■ INSTRUCTION ■
Copy out, unchanged, the lines from the one containing "1945x1216 pixels. Task: Select" through the one containing "Looking at the screenshot, I should pos(725,282).", including both of those lines.

■ EXERCISE MATERIAL ■
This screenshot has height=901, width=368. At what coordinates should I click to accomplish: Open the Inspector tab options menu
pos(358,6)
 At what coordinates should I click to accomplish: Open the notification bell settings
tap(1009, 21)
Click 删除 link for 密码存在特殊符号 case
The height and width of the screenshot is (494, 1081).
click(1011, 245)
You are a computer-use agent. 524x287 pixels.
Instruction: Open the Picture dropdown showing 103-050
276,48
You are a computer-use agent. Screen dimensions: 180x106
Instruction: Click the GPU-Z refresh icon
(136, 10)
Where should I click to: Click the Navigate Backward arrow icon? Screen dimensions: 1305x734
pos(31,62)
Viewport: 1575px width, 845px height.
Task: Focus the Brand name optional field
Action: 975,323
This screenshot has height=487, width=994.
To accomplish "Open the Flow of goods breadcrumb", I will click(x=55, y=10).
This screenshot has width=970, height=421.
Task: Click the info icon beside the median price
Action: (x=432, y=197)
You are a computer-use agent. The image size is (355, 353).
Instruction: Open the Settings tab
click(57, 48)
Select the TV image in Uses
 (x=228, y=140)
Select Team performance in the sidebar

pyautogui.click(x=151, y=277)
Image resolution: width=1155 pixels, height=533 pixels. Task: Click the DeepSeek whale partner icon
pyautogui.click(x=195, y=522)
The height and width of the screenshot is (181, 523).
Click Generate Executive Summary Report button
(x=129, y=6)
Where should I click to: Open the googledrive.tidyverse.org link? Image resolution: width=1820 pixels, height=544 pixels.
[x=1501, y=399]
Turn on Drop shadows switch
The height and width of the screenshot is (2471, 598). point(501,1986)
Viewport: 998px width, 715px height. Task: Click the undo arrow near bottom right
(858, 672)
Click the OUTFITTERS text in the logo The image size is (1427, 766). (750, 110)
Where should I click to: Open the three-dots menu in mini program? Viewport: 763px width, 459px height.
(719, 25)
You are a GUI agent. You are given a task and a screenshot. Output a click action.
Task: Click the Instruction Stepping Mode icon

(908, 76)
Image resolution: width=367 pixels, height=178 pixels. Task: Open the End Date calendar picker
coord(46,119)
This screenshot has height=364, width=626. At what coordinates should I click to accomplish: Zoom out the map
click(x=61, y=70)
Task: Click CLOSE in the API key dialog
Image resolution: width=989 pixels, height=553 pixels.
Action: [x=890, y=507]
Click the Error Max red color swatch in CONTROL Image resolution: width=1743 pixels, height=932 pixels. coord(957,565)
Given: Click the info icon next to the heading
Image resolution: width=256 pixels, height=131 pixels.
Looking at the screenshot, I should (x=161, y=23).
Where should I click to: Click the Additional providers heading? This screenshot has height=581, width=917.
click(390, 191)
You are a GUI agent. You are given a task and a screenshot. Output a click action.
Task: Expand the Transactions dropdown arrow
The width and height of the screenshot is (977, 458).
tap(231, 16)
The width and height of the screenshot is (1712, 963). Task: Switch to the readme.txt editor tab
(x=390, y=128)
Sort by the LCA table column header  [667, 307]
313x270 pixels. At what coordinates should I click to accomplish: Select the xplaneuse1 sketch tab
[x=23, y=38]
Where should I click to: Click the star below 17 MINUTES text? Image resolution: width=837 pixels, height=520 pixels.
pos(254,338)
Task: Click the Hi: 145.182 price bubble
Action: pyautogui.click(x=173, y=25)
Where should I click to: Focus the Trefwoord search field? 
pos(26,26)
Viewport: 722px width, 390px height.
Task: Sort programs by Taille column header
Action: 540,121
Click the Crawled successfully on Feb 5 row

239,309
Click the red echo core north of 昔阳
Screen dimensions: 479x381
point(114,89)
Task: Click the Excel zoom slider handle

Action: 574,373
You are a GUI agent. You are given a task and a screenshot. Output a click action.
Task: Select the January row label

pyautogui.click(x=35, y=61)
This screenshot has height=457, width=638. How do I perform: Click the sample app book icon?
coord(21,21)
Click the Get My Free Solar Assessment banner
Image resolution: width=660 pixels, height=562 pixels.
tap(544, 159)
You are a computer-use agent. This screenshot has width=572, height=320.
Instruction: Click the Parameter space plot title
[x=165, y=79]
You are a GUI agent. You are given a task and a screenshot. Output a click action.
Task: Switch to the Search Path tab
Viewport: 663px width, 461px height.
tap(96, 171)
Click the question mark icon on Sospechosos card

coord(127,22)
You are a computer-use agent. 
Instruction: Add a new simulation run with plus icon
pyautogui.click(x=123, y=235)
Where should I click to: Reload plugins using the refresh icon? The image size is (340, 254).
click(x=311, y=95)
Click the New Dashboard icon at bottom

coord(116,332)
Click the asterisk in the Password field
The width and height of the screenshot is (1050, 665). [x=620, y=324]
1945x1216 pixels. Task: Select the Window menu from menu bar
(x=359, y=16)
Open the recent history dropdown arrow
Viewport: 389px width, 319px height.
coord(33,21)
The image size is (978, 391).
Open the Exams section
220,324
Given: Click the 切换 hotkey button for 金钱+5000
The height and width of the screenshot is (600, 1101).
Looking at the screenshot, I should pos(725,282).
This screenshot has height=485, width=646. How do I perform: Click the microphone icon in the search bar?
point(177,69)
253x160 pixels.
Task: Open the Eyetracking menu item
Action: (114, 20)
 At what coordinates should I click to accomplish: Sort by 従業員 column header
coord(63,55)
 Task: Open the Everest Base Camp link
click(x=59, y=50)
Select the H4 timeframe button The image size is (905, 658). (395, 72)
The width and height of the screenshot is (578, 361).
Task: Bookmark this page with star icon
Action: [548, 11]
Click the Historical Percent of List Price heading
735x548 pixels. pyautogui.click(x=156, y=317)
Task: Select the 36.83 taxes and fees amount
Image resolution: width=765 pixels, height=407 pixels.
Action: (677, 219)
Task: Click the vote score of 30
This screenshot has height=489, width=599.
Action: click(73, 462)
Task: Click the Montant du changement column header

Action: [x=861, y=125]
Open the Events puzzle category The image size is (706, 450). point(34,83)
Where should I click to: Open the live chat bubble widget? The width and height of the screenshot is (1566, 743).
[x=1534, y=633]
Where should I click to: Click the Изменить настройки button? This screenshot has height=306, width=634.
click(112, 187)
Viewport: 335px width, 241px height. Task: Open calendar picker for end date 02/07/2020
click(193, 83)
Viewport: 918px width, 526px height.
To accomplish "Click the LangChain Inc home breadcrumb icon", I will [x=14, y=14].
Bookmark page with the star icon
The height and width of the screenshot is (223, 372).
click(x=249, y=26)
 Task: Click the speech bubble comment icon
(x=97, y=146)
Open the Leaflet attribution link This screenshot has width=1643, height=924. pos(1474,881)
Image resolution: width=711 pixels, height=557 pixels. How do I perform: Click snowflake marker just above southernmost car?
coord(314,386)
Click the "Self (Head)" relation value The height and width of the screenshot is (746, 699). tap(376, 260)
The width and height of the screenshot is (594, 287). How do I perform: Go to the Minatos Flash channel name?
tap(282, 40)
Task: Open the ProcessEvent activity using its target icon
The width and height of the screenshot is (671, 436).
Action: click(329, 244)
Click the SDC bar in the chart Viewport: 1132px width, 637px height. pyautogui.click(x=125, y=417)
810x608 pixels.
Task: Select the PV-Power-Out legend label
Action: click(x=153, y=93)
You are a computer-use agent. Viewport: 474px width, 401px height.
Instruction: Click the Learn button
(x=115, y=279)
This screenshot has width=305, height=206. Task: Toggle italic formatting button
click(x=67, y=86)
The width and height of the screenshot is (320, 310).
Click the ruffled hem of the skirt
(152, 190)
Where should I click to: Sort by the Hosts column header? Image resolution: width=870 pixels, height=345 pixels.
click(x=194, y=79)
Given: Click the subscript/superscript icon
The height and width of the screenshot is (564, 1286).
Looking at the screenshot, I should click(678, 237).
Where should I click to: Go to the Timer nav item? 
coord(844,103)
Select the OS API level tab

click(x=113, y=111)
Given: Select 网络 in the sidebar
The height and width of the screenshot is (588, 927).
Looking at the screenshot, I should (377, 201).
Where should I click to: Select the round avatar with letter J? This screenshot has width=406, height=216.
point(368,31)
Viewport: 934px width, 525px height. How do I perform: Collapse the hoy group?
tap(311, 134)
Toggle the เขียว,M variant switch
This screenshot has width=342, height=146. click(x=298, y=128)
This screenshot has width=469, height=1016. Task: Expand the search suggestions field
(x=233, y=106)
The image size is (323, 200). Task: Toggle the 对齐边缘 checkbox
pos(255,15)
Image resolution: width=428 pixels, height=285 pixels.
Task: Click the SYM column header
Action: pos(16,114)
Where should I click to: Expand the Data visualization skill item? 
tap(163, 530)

■ WRITTEN REPLY ■
1945x1216 pixels. Task: Select the Window menu from menu bar
(x=359, y=16)
Open the recent history dropdown arrow
Viewport: 389px width, 319px height.
coord(33,21)
The image size is (978, 391).
Open the Exams section
220,324
Given: Click the 切换 hotkey button for 金钱+5000
The height and width of the screenshot is (600, 1101).
Looking at the screenshot, I should pos(725,282).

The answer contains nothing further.